Fombonne admits that his use of the term “definite regression” is not used in any standard text. There is also no accepted definition of “regressive autism.”
He agreed that the Leinhart study which he cited said that environmental events may act in an additive or second hit fashion to individuals with a genetic vulnerability to autism.
Dr. Fombonne does not believe there is any good evidence upon which to base a study comparing mercury exposure and autism. In his opinion, studies should not be undertaken unless there was a convincing starting point.
He has looked at the studies of mercury exposure and the effects on primates, but says he’s not a monkey person.
Fombonne agreed that detailed parental accounts are the most reliable historical information on a child, but that there are other ways this could be measured in the future.
The family attorney then went over various parts of the parental testimony about the reaction of their children to the vaccines. He agrees that there is nothing in the medical records to indicate Jordan King or William Mead had any autistic behaviors before the age of 18 months.
Redirect Examination of Dr. Fombonne (Expert Witness for the Government)
Fombonne went over again that there is no generally accepted distinct phenotype of regressive autism.
Questions from the Special Masters
There was some further clarification that there are difficulties in rating the types of skill loss seen in children with autism.
The changes seen in William Mead and Jordan King after 18 months were similar to what he has seen in children in his practice.
Closing Thoughts on this Day of Testimony
I keep trying to figure out how the government thinks they’re going to win this case.
Dr. Lord, the government’s expert witness on regression in autism can’t find any specific phenotype for regressive autism.
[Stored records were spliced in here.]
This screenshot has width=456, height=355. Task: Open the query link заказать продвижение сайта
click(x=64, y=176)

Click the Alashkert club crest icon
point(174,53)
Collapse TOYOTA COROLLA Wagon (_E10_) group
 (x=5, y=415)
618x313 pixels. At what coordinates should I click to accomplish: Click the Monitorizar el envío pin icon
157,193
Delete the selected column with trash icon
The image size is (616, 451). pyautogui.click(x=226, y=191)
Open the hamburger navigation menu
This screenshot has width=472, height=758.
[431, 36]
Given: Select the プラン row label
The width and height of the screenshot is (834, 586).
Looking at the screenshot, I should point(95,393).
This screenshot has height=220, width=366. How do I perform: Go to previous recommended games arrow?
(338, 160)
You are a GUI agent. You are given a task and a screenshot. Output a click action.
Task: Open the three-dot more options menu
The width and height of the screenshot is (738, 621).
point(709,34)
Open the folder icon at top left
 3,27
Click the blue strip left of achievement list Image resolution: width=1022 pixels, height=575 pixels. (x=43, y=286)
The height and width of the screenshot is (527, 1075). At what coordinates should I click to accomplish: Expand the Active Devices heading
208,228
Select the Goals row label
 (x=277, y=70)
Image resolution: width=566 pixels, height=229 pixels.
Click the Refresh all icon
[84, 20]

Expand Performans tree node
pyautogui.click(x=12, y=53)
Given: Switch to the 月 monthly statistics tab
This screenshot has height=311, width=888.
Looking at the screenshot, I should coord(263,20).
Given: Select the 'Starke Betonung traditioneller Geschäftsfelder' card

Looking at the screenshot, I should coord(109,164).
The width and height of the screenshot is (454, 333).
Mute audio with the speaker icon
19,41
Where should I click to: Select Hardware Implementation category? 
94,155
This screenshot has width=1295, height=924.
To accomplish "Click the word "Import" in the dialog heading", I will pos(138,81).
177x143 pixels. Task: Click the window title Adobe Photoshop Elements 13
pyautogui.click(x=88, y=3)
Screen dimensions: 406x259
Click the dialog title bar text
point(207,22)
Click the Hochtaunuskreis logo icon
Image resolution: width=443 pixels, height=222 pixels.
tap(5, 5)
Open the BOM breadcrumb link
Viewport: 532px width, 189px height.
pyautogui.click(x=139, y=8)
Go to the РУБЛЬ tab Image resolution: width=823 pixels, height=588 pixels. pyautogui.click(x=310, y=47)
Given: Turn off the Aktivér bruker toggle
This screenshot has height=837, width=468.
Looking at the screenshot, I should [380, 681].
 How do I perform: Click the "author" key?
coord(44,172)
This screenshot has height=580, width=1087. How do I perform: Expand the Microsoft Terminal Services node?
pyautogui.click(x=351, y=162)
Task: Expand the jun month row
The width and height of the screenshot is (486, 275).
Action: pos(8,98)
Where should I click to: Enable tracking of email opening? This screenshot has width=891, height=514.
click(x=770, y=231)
She believes genes are involved, but not the environment. However, her NIH committee is considering the gene-environment interaction in relation to autism. It’s a little like O.J. vowing to find the “real killers” of his wife and Ron Goldman.
Dr. Fombonne, the government’s expert witness in the epidemiology is comfortable saying that previous studies must have underestimated the prevalence of autism by a 99-fold factor, but can’t provide any support for his own belief that autism rates have remained stable over time. I guess we’re supposed to believe all of those other epidemiologists couldn’t count.
He doesn’t believe there is any evidence to even examine the possibility of mercury and its relation to autism, although when confronted by primate studies showing neurological damage as a result of mercury exposure he backs off by claiming he’s “not a monkey person.”
I’ll bet the Special Masters have their own opinions about who the monkeys are in this case.
Kent Heckenlively is Legal Editor for Age of Autism.